Das Versorgungsamt (VA) stellte mit Bescheid vom 16. Oktober 1952 bei der am 8. Juni 1928 geborenen und bei der Beigeladenen krankenversicherten Klägerin, als Schädigungsfolge mit einer Minderung der Erwerbsfähigkeit (MdE) in nicht rentenberechtigender Höhe eine „Otosklerose beiderseits mit hochgradiger Schwerhörigkeit im Sinne einer nicht richtunggebenden Verschlimmerung” fest.

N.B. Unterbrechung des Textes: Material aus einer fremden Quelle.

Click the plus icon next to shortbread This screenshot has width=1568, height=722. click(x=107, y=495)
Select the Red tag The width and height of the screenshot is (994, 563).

Im Jahre 1980 beantragte die Klägerin erstmals die Versorgung mit einem Hörgerät. In einem hierauf von der Versorgungsverwaltung eingeholten Gutachten gelangte der Facharzt für Hals-, Nasen- und Ohrenkrankheiten Dr. M. (Dr. M.) zu dem Ergebnis, bei der Klägerin bestehe eine doppelseitige, hochgradige, an Taubheit grenzende, kombinierte überwiegende Schallempfindungsschwerhörigkeit beidseits als Endstadium der anerkannten Otosklerose; da das Leiden im Sinne der Verschlimmerung anerkannt und der nicht schädigungsbedingte Anteil sachlich nicht von dem als Schädigungsfolge anerkannten Anteil zu trennen sei, ständen der Klägerin Heilbehandlung und orthopädische Versorgung für die Schwerhörigkeit insgesamt zu. In einem Schreiben an die Orthopädische Versorgungsstelle (OVSt) teilte die Versorgungsverwaltung daraufhin mit, es sei anzunehmen, daß sich die Voraussetzungen für die Bewilligung eines Hörgerätes mit größter Wahrscheinlichkeit nicht mehr änderten; daher könne auf eine weitere versorgungsrechtliche Würdigung verzichtet werden. Am 2. April 1980 wurde der Klägerin das Hörgerät ausgehändigt. In den folgenden Jahren versorgte die OVSt die Klägerin mit Batterien für das Hörgerät und übernahm die Kosten für dessen Reparatur sowie für ein neues Ohrpaßstück. Auf ihren Antrag vom April 1986 erhielt die Klägerin am 26. Juni 1986 nach einer weiteren gutachterlichen Stellungnahme des Hals-, Nasen- und Ohrenarztes (HNO-Arzt) Dr. M. wiederum ein Hörgerät; auch hierfür übernahm die Versorgungsverwaltung in der Folgezeit die Kosten für Batterien, Reparaturen und ein neues Ohrpaßstück.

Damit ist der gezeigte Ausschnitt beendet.